He’s proven his skills as a country music star and actor on film, TV and live on Broadway. Now, Billy Ray Cyrus can add published author to his accomplishments. His new memoir, “Hillbilly Heart,” takes a candid look back at Cyrus’ childhood, rise to fame, and personal life as a successful entertainer.
You go into a lot of detail about pain in your past. What was it like to write about that?
It was difficult and therapeutic. I visited some places that I’d put in the back of my mind, locked the door and thrown away the key. They were things that hurt just a bit to go back to. But what I learned was reliving those moments prepares you to move on for the future.
How is writing a book different than writing songs?
Songs come to me very quickly, usually in a moment of inspiration colliding with desperation. The book was a long process: homework, diligence and getting the facts right. I had to sit and think of it a whole lot more.
Did anyone help you work through the material?
Todd Gold was my ghostwriter on this. He did a great job, and helped me organize my thoughts, and put them in the proper order. He’s part writer, part therapist – his job requires a whole lot of listening. He had a great way of priming the pump and getting me to tell stories. We worked very closely on it.

*****

◆ Exercise description: Write out the entire interview about Billy Ray Cyrus's memoir word for word, with nothing added, dropped, or changed.

*****

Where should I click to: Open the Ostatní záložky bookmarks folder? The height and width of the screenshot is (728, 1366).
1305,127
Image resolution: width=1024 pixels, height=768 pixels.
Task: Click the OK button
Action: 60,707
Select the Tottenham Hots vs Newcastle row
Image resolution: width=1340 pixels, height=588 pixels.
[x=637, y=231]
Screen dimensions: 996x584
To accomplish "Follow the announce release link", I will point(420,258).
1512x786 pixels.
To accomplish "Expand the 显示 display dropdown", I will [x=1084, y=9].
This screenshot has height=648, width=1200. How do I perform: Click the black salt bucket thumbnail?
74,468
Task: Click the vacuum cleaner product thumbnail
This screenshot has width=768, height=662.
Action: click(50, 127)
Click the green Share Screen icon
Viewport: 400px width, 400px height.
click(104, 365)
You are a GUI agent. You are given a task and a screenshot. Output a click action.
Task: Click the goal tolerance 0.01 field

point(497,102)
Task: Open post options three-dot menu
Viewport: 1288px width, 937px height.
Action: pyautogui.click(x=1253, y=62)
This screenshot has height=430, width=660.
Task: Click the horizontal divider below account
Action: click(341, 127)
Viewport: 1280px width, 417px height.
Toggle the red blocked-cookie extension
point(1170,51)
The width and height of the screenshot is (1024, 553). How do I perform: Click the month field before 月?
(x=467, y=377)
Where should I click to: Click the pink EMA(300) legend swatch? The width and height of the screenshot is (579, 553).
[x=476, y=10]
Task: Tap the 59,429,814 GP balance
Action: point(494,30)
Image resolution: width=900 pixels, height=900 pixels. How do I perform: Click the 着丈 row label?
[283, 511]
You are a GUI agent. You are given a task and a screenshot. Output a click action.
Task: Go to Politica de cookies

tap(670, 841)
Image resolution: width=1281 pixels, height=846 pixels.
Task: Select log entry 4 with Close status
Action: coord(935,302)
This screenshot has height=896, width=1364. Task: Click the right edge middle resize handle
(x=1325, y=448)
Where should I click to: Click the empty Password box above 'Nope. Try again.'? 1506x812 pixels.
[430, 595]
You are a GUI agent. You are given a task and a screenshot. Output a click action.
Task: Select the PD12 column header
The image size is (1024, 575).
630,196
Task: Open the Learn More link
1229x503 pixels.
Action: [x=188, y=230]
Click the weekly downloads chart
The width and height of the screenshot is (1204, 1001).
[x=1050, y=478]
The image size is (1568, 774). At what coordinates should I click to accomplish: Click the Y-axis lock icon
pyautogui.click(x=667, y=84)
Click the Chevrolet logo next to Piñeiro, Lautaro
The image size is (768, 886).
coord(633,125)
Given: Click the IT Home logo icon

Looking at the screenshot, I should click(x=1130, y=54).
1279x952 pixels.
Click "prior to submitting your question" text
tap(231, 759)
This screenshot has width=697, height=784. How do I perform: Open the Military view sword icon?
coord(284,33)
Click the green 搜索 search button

*****

◆ Expected answer:
He’s proven his skills as a country music star and actor on film, TV and live on Broadway. Now, Billy Ray Cyrus can add published author to his accomplishments. His new memoir, “Hillbilly Heart,” takes a candid look back at Cyrus’ childhood, rise to fame, and personal life as a successful entertainer.
You go into a lot of detail about pain in your past. What was it like to write about that?
It was difficult and therapeutic. I visited some places that I’d put in the back of my mind, locked the door and thrown away the key. They were things that hurt just a bit to go back to. But what I learned was reliving those moments prepares you to move on for the future.
How is writing a book different than writing songs?
Songs come to me very quickly, usually in a moment of inspiration colliding with desperation. The book was a long process: homework, diligence and getting the facts right. I had to sit and think of it a whole lot more.
Did anyone help you work through the material?
Todd Gold was my ghostwriter on this. He did a great job, and helped me organize my thoughts, and put them in the proper order. He’s part writer, part therapist – his job requires a whole lot of listening. He had a great way of priming the pump and getting me to tell stories. We worked very closely on it.